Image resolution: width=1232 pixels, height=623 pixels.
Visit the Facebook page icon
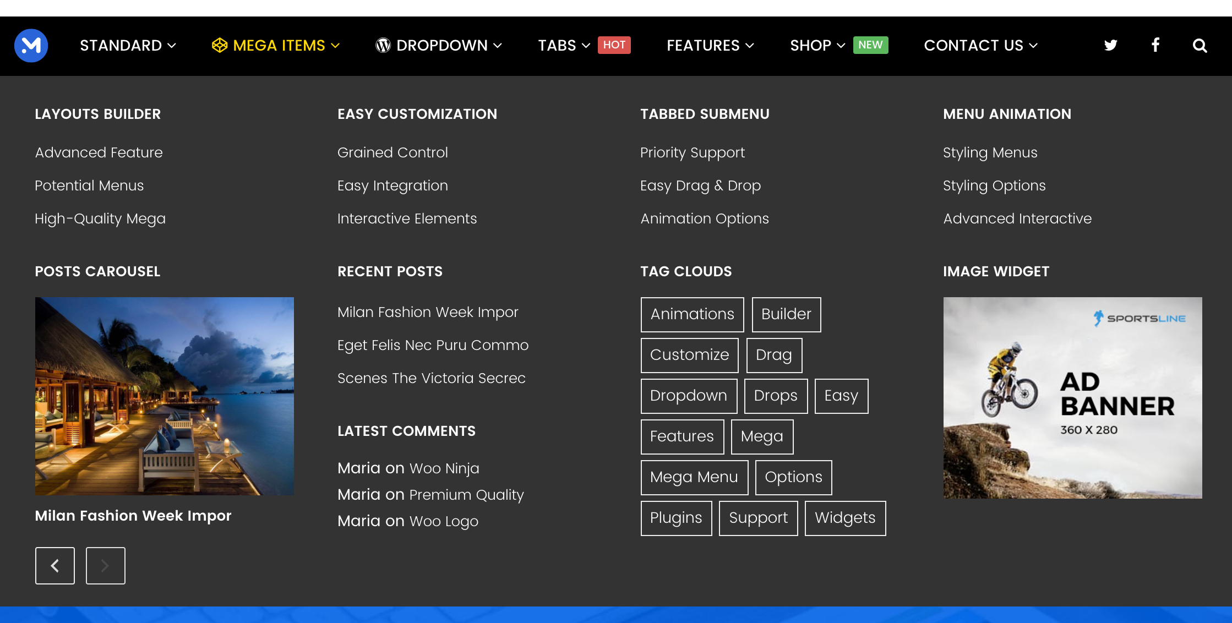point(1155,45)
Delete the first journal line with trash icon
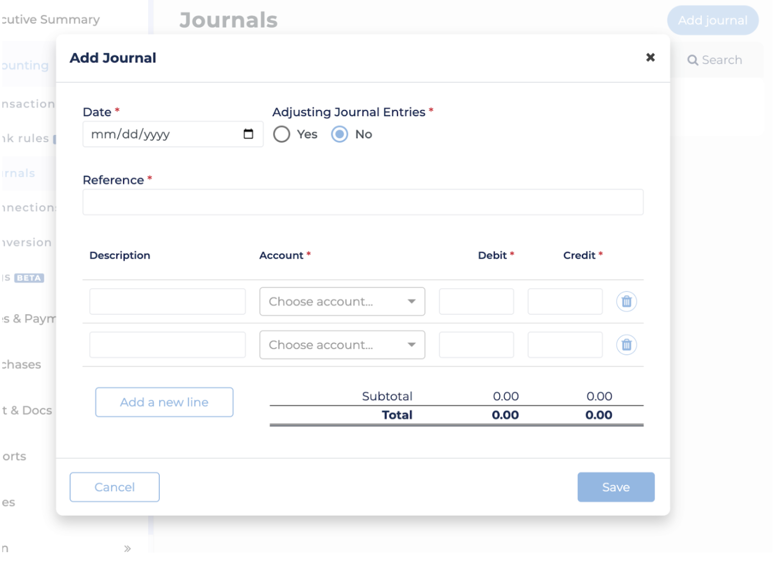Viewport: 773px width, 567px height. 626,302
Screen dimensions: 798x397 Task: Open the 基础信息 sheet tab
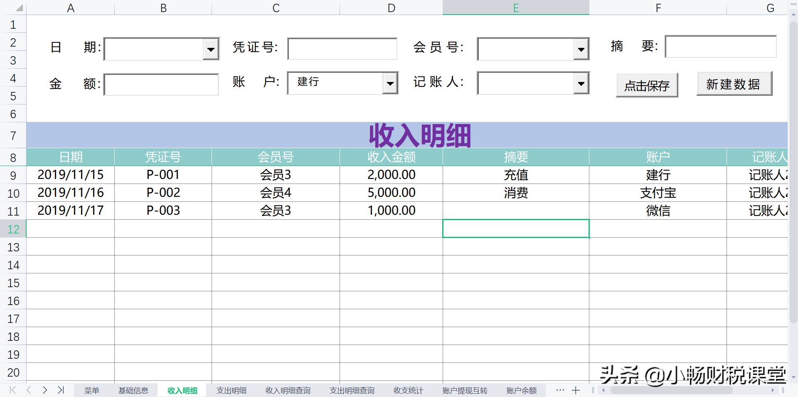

• _WRITTEN TASK_: Rewrite all of the lines above, replacing "icon" with "button" and leaving everything else unchanged. Omit the pictures from your answer.

• _SOLUTION_:
Image resolution: width=1232 pixels, height=623 pixels.
Visit the Facebook page button
point(1155,45)
Delete the first journal line with trash button
Viewport: 773px width, 567px height. 626,302
Screen dimensions: 798x397 Task: Open the 基础信息 sheet tab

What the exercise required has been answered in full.